WHAT THE TASK ASKS
No picture belongs in the answer, which must hold exactly the lines from the one with "September (84, 2269)" through the final line below.

::: MATERIAL TO PROCESS

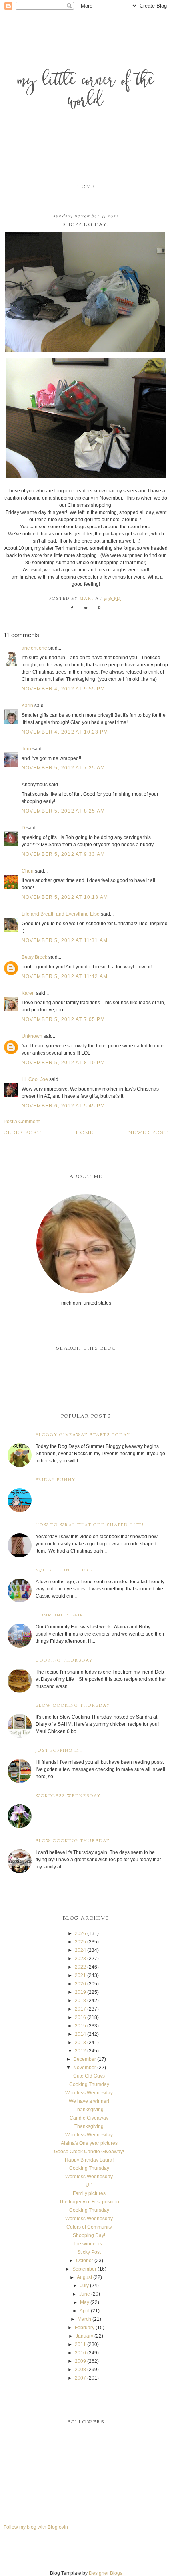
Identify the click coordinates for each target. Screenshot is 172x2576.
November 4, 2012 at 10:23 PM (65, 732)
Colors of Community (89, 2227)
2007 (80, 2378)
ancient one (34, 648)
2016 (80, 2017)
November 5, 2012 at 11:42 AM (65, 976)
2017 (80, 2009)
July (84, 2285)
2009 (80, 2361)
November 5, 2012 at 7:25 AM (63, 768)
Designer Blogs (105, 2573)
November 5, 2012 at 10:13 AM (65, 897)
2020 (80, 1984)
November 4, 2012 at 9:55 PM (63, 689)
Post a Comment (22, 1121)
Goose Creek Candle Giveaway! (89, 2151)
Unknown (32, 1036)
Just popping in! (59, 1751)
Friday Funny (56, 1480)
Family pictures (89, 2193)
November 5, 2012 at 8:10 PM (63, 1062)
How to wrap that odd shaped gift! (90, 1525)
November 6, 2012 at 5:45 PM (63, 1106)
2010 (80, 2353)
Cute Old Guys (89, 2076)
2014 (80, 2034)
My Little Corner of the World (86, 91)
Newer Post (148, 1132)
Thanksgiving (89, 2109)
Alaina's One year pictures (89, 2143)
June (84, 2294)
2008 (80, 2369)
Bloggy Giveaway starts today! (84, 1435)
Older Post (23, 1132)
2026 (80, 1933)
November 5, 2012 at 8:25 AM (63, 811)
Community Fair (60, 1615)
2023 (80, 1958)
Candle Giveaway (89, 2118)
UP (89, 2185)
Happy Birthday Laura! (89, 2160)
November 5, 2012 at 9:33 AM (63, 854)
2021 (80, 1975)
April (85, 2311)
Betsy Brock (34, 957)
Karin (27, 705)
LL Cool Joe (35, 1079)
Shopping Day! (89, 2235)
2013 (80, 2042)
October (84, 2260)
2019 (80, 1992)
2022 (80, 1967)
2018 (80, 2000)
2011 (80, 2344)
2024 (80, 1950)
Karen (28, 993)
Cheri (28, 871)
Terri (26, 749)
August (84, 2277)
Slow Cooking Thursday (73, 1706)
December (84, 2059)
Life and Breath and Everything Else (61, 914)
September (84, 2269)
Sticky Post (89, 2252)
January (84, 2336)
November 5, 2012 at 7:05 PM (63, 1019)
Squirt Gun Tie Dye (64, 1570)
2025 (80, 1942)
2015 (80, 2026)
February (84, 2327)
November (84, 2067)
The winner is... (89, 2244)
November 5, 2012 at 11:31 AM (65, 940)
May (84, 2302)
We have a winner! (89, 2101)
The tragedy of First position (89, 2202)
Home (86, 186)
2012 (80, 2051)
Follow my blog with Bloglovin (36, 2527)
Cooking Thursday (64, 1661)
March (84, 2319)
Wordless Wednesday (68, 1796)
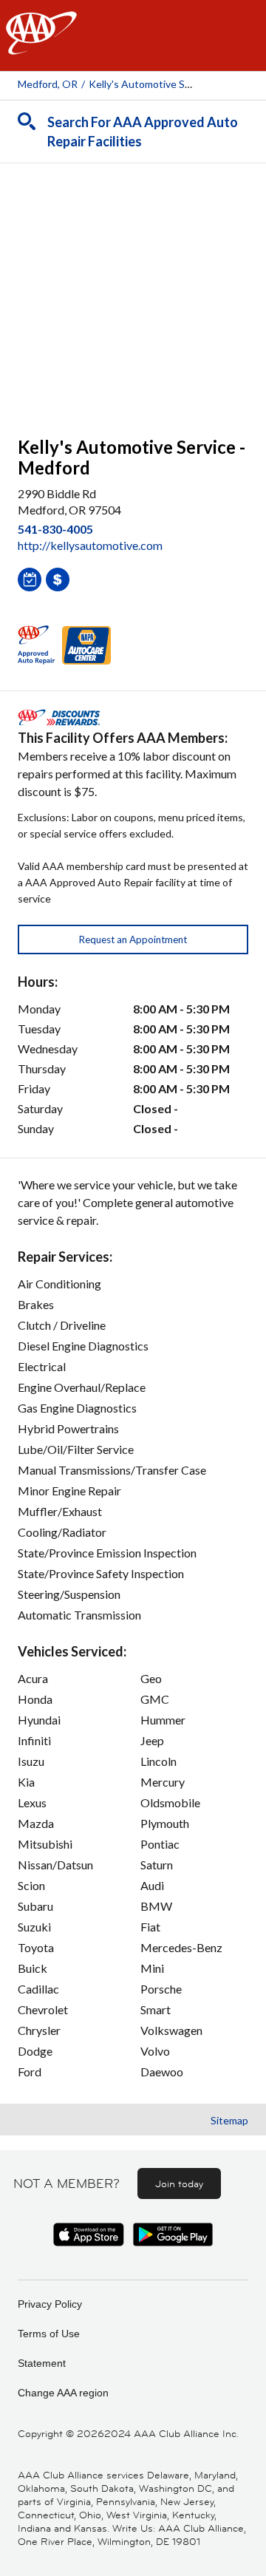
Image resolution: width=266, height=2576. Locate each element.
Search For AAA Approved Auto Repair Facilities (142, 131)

::::::

FINAL ANSWER
September (84, 2269)
Sticky Post (89, 2252)
January (84, 2336)
November 5, 2012 at 7:05 PM (63, 1019)
Squirt Gun Tie Dye (64, 1570)
2025 (80, 1942)
2015 (80, 2026)
February (84, 2327)
November (84, 2067)
The winner is... (89, 2244)
November 5, 2012 at 11:31 AM (65, 940)
May (84, 2302)
We have a winner! (89, 2101)
The tragedy of First position (89, 2202)
Home (86, 186)
2012 (80, 2051)
Follow my blog with Bloglovin (36, 2527)
Cooking Thursday (64, 1661)
March (84, 2319)
Wordless Wednesday (68, 1796)
Image resolution: width=266, height=2576. Locate each element.
Search For AAA Approved Auto Repair Facilities (142, 131)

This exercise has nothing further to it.